● Stated task: Copy out the lines below word for word, leaving out the pictures.

● Input:
☆ ☆ ☆

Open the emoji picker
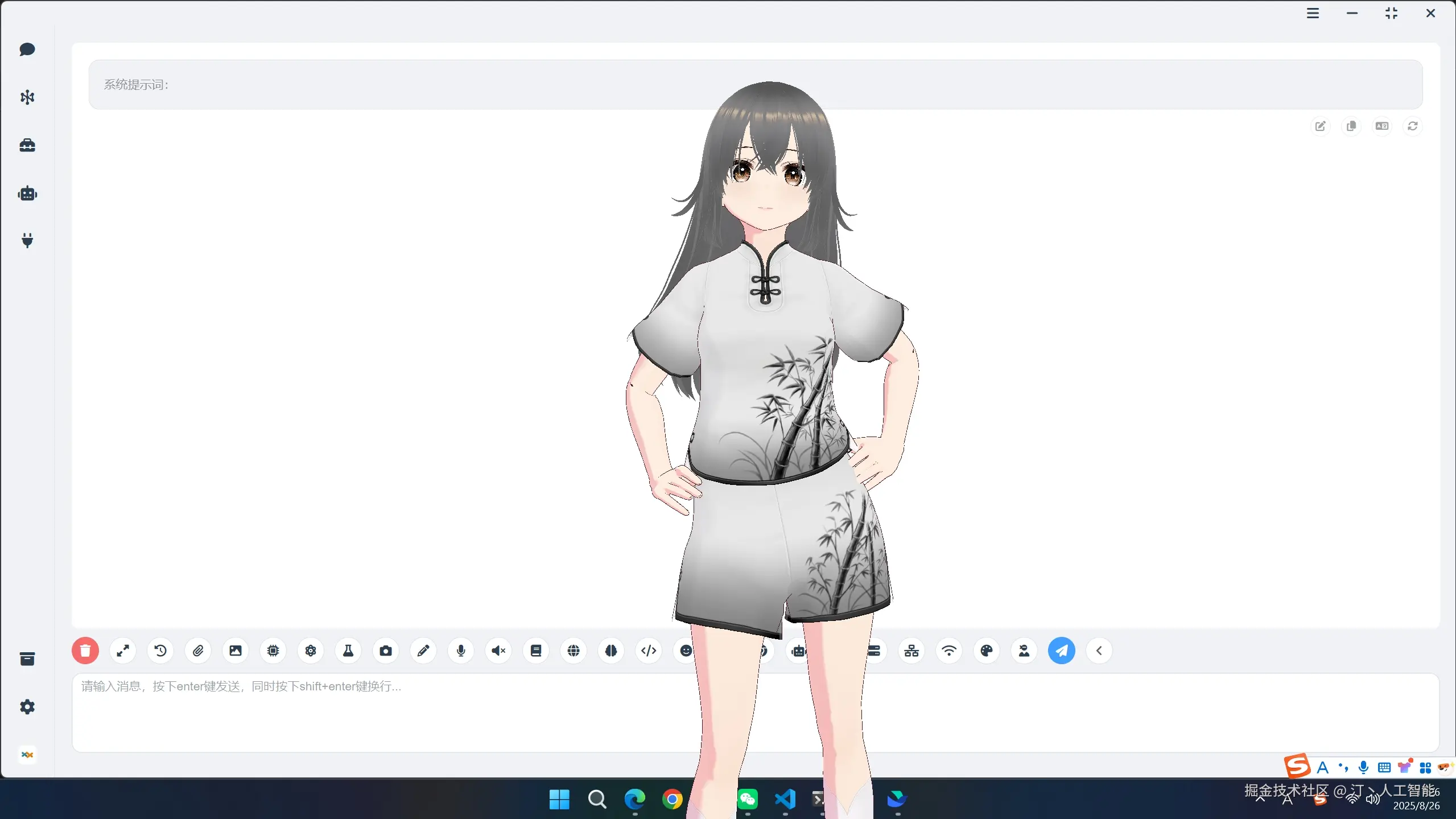1456x819 pixels. 685,651
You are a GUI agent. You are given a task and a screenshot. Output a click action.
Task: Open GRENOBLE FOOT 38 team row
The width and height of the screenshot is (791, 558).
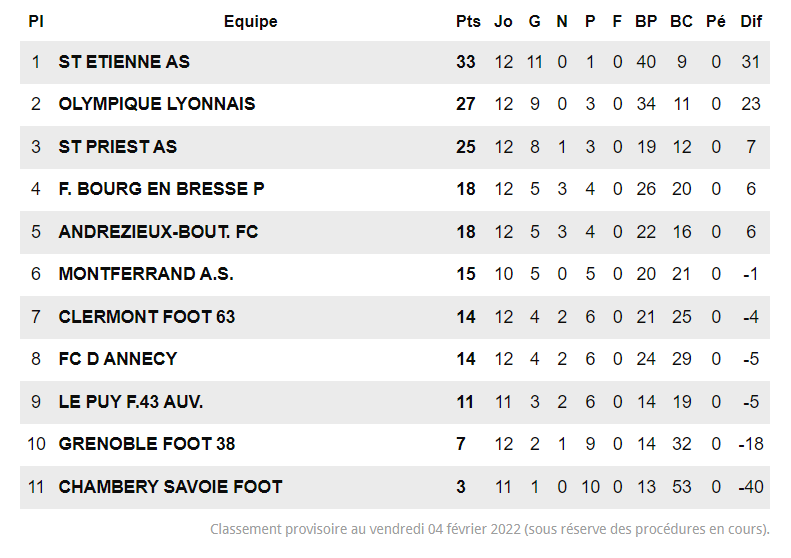click(147, 444)
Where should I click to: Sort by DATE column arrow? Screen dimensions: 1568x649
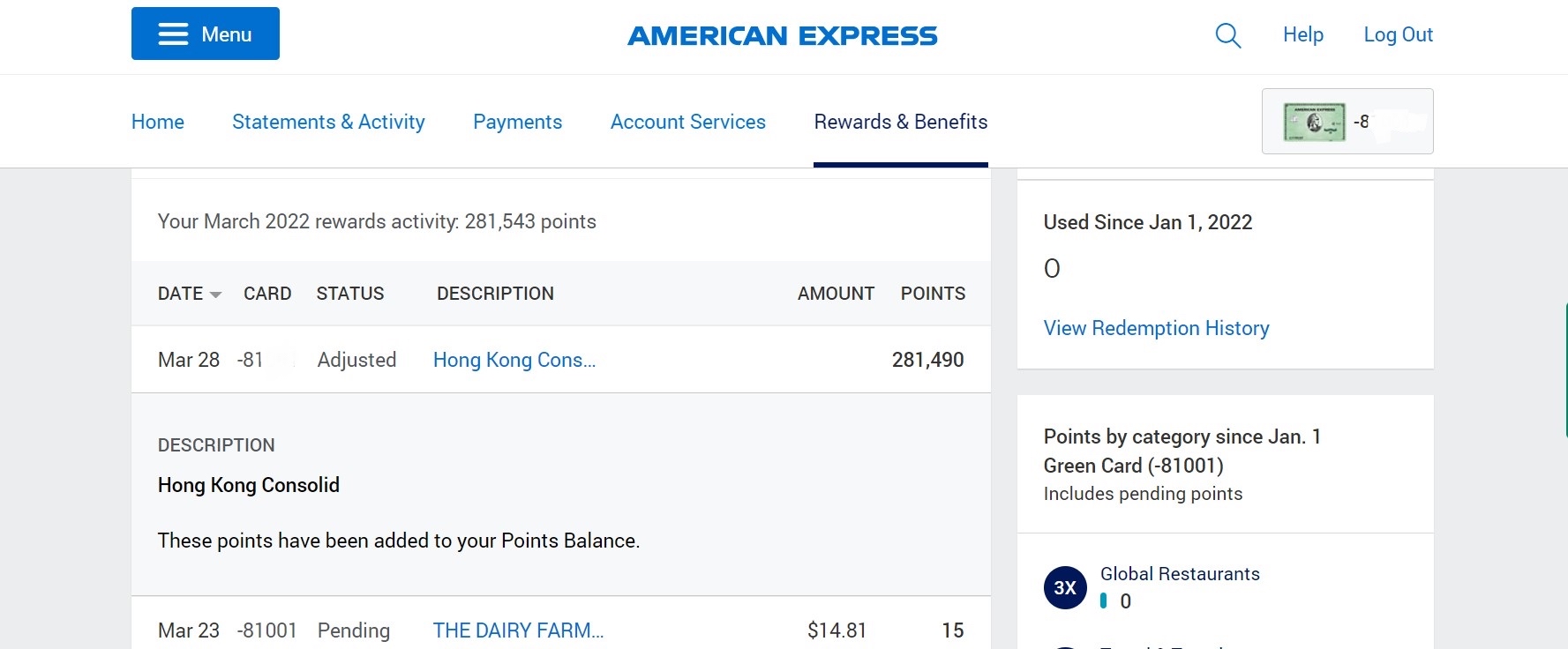(x=215, y=295)
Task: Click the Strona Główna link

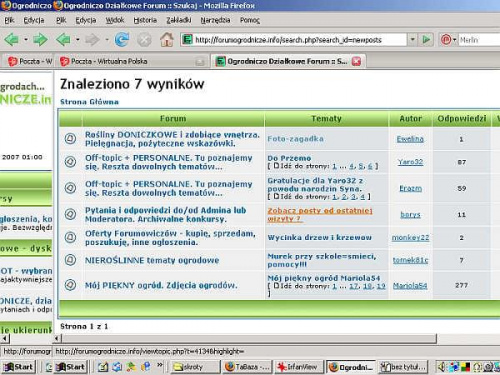Action: pyautogui.click(x=89, y=102)
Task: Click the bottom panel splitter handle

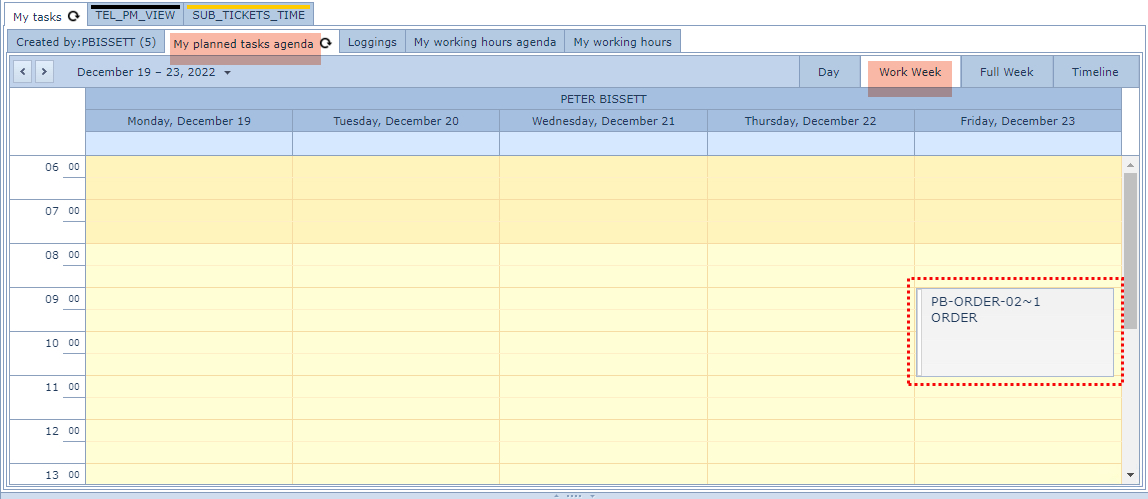Action: click(x=573, y=495)
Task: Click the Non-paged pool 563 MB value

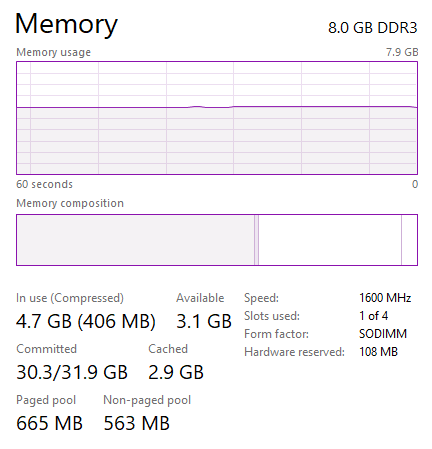Action: pos(137,423)
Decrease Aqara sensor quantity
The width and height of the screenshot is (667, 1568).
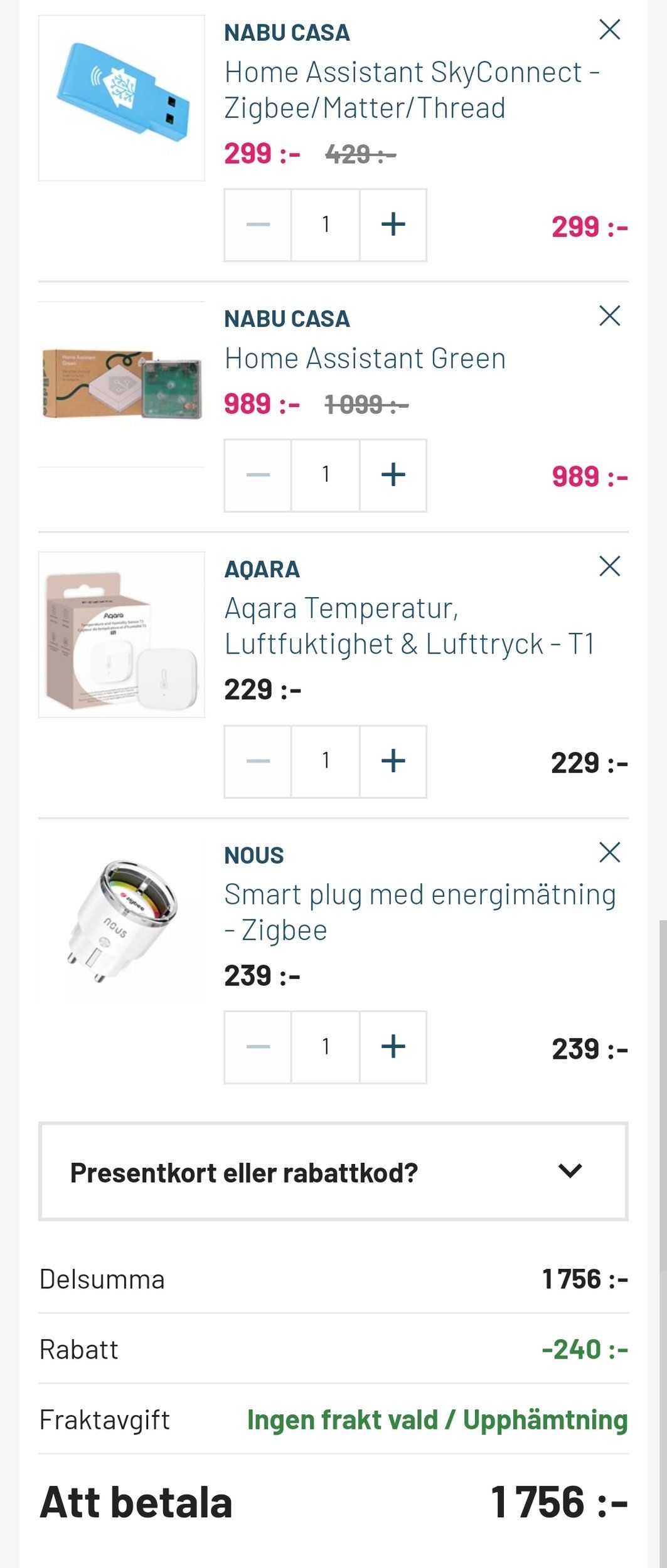(x=258, y=761)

☆ ☆ ☆

● Exercise answer:
Open the emoji picker
1456x819 pixels. 685,651
You are a GUI agent. You are given a task and a screenshot. Output a click action.
Task: Open GRENOBLE FOOT 38 team row
The width and height of the screenshot is (791, 558).
click(147, 444)
Where should I click to: Sort by DATE column arrow? Screen dimensions: 1568x649
(x=215, y=295)
Task: Click the Strona Główna link

Action: pyautogui.click(x=89, y=102)
Task: Click the bottom panel splitter handle

Action: click(x=573, y=495)
Task: Click the Non-paged pool 563 MB value

Action: pos(137,423)
Decrease Aqara sensor quantity
The width and height of the screenshot is (667, 1568).
(x=258, y=761)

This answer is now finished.